第25章 溶けて、蕩けて、飛んで、【国見英】
英はポケットをゴソゴソすると、トリコロールカラーのパッケージを取り出した。
「あ、私にもちょうだい」
「ん」
手渡されたキューブの包み紙を剥がすと、甘く焦げたキャラメルの匂い。
口に放り込むと、それはやっぱり甘じょっぱい味がした。
どうやら英は、ただ甘いだけのキャラメルはお好みでないらしい。
「…ん?あれ、まだ先生来てないの?」
糖分が巡ったおかげか、覚めてきた脳みそは、ようやく妙にざわつく教室に気づいた。
そして無人の教卓にも。
「…ぽいね。次なんだっけ」
「確か…日本史」
ざわつく声に耳を傾ける。
『先生忘れてんじゃね?』『このまま自習とか』『お!自習さんせーい!』…
エトセトラ・エトセトラ。
高校受験を終えたばかりの学年ということもあり、授業ナシということへの危機感はゼロ。

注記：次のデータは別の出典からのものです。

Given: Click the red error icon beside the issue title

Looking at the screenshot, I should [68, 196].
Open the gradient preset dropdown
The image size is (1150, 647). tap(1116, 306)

まぁ、授業を丸々すっぽかして睡眠に捧げる私たちにも無論無い。
「あ、ねぇ、教科書忘れたから見せて」
「ん。もう席くっつけてるけどね」
口実だよ、口実。
と口端を少しキュッと上げて悪戯顔の英。
そーですね、席をくっつけるための正当な理由が必要ですもんね。
私もそう返して息を吐くように笑った。
教室の支配者が未だ教卓に現れないという状況に、生徒たちのボルテージはさらに増す。
英は騒々しい音に顔をしかめた。
「…静かにしてればいーのに」
「多分うるさいと隣とかから先生来るよね…」
授業が潰れるかもしれないというイレギュラーな状態に浮き足立つのも分かる。
けれど、うるさくしたせいで周りの先生が気付いた瞬間、自習という二文字が消え去ることに気づかないのだろうか。